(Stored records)
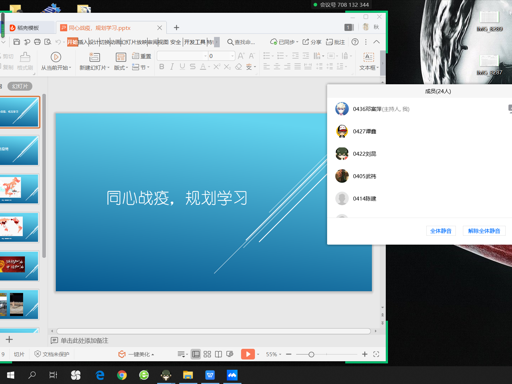Image resolution: width=512 pixels, height=384 pixels.
Task: Click the Save icon in quick toolbar
Action: tap(17, 42)
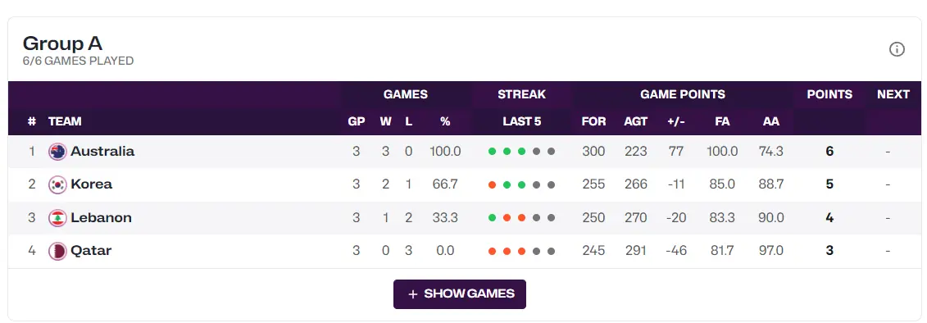Click the TEAM column header
Image resolution: width=927 pixels, height=323 pixels.
pos(65,121)
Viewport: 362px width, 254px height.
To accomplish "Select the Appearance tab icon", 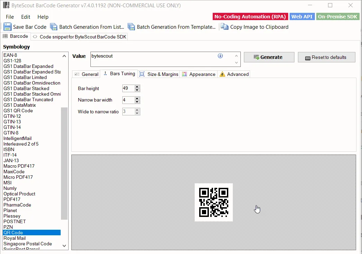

Work to complete
The answer must be the exact lines from the line with "Viewport: 362px width, 254px height." to the final line of the data, both ends included, with no pictures.

Answer section
Viewport: 362px width, 254px height.
To accomplish "Select the Appearance tab icon", 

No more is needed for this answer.